Term Named Entity (NE) is used for defining unique entities. For example, Ankara Cahit Arf and Gereksiz İşler Müdürlüğü are named entities. Task of Named Entity Recognition is to find NEs in natural language sentences.

Zemberek-NLP provides a simple Named Entity Recognition module for Turkish. Currently module does not have any model in it therefore users need to train their own model for now. In the upcoming version we will provide simple generic models that can be used directly. However, usually NER modules are domain sensitive so some degree of customization will always be necessary.

Generating a NER model

Data Preparation

For creating a NER model, we first need a training set. A file that contains correct examples. Training data can be prepared using three annotation methods. Lets look at the sentence below.

Enerji Verimliliği Merkezi kurucu başkanı Bülent Yeşilata, Ankara'da bir toplantıya katıldı.

It should be tokenized first.

Enerji Verimliliği Merkezi kurucu başkanı Bülent Yeşilata , Ankara'da bir toplantıya katıldı .

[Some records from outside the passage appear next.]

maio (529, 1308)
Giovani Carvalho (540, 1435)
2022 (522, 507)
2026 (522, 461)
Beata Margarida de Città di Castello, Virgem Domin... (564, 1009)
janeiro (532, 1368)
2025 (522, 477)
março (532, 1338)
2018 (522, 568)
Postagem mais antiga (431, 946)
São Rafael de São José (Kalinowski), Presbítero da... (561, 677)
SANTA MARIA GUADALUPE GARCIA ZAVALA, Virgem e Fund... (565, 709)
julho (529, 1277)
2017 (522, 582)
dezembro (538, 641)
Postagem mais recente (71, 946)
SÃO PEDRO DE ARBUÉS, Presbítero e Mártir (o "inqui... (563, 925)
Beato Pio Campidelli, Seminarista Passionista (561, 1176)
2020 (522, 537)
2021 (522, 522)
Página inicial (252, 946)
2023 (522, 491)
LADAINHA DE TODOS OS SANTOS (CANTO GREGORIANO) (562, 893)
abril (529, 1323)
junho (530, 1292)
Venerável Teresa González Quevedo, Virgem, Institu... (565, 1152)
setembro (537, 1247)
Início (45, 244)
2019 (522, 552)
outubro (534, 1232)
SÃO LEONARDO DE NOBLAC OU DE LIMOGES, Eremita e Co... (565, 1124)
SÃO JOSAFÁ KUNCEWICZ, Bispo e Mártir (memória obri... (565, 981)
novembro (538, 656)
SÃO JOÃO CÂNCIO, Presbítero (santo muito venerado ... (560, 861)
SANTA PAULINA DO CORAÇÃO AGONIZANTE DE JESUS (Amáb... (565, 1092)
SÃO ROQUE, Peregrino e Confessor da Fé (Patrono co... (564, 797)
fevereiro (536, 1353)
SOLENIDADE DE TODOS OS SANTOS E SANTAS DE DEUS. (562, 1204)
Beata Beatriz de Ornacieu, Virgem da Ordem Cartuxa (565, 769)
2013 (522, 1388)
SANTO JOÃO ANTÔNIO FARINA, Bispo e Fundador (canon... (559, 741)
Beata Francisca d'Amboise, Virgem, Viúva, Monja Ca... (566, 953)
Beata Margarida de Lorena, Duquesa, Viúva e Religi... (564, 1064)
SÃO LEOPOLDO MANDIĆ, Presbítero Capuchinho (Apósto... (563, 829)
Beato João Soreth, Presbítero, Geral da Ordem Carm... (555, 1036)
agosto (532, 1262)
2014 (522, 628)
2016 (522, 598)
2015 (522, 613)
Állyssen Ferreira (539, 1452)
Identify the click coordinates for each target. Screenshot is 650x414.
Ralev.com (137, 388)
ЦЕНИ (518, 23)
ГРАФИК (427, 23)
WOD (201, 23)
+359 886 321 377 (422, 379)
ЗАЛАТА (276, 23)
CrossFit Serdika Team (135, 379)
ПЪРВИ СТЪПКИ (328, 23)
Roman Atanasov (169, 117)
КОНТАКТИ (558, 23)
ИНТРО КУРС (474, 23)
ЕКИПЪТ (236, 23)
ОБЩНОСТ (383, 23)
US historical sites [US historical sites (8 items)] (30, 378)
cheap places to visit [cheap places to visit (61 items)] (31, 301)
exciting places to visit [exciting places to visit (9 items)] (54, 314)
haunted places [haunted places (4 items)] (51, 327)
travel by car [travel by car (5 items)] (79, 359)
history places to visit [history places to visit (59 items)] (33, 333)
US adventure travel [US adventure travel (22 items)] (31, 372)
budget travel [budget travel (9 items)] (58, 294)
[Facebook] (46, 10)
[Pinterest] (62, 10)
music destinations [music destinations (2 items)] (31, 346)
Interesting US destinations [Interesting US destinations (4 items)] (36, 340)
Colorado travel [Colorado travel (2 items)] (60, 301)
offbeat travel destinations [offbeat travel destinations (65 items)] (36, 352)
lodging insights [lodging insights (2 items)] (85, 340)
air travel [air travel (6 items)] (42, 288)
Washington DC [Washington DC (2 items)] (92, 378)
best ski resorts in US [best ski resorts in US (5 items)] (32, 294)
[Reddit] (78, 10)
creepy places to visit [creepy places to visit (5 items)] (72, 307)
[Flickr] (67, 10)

Then named entity boundaries and types are annotated. There are three ways to annotate.

Bracket Style annotation

[ORG Enerji Verimliliği Merkezi] kurucu başkanı [PER Bülent Yeşilata] , [LOC Ankara'da] bir toplantıya katıldı.

OpenNLP Style annotation

<START:ORG> Enerji Verimliliği Merkezi <END> kurucu başkanı <START:PER> Bülent Yeşilata <END> , <START:LOC> Ankara'da <END> bir toplantıya katıldı.

Enamex Style annotation

<b_enamex TYPE="ORG">Enerji Verimliliği Merkezi<e_enamex> kurucu başkanı <b_enamex TYPE="PER">Bülent Yeşilata<e_enamex> , <b_enamex TYPE="LOC">Ankara'da<e_enamex> bir toplantıya katıldı.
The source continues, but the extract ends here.